- WHAT TO WORK ON
Below are some records; return each one exactly as written.

- RAW DATA
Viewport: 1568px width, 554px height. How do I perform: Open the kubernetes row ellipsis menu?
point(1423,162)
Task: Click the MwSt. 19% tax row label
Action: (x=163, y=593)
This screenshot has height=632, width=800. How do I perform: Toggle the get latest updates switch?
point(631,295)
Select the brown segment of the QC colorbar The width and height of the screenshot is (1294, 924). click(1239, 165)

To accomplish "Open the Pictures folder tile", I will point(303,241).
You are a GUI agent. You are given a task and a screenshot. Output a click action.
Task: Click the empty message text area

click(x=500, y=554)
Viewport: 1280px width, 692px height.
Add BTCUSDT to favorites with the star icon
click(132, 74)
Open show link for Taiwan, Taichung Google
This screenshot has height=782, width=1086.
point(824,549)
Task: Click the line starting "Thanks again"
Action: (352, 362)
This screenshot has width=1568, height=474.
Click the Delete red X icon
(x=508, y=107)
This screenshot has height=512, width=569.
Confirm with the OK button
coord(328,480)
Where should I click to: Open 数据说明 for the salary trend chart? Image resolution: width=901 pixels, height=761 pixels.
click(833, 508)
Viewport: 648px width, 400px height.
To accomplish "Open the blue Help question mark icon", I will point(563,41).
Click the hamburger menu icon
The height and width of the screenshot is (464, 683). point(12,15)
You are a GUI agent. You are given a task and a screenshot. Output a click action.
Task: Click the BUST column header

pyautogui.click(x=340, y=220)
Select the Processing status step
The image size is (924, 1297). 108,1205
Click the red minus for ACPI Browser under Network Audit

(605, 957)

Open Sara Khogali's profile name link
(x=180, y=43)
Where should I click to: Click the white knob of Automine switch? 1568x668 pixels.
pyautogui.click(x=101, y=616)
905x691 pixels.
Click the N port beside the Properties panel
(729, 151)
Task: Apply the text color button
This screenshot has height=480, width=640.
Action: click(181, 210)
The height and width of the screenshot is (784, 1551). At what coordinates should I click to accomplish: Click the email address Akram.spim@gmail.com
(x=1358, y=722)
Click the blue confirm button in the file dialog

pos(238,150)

- SOLUTION TO THIS EXERCISE
Viewport: 1568px width, 554px height. How do I perform: Open the kubernetes row ellipsis menu?
point(1423,162)
Task: Click the MwSt. 19% tax row label
Action: (x=163, y=593)
This screenshot has height=632, width=800. How do I perform: Toggle the get latest updates switch?
point(631,295)
Select the brown segment of the QC colorbar The width and height of the screenshot is (1294, 924). click(1239, 165)

To accomplish "Open the Pictures folder tile", I will point(303,241).
You are a GUI agent. You are given a task and a screenshot. Output a click action.
Task: Click the empty message text area

click(x=500, y=554)
Viewport: 1280px width, 692px height.
Add BTCUSDT to favorites with the star icon
click(132, 74)
Open show link for Taiwan, Taichung Google
This screenshot has height=782, width=1086.
point(824,549)
Task: Click the line starting "Thanks again"
Action: (352, 362)
This screenshot has width=1568, height=474.
Click the Delete red X icon
(x=508, y=107)
This screenshot has height=512, width=569.
Confirm with the OK button
coord(328,480)
Where should I click to: Open 数据说明 for the salary trend chart? Image resolution: width=901 pixels, height=761 pixels.
click(833, 508)
Viewport: 648px width, 400px height.
To accomplish "Open the blue Help question mark icon", I will point(563,41).
Click the hamburger menu icon
The height and width of the screenshot is (464, 683). point(12,15)
You are a GUI agent. You are given a task and a screenshot. Output a click action.
Task: Click the BUST column header

pyautogui.click(x=340, y=220)
Select the Processing status step
The image size is (924, 1297). 108,1205
Click the red minus for ACPI Browser under Network Audit

(605, 957)

Open Sara Khogali's profile name link
(x=180, y=43)
Where should I click to: Click the white knob of Automine switch? 1568x668 pixels.
pyautogui.click(x=101, y=616)
905x691 pixels.
Click the N port beside the Properties panel
(729, 151)
Task: Apply the text color button
This screenshot has height=480, width=640.
Action: click(181, 210)
The height and width of the screenshot is (784, 1551). At what coordinates should I click to accomplish: Click the email address Akram.spim@gmail.com
(x=1358, y=722)
Click the blue confirm button in the file dialog

pos(238,150)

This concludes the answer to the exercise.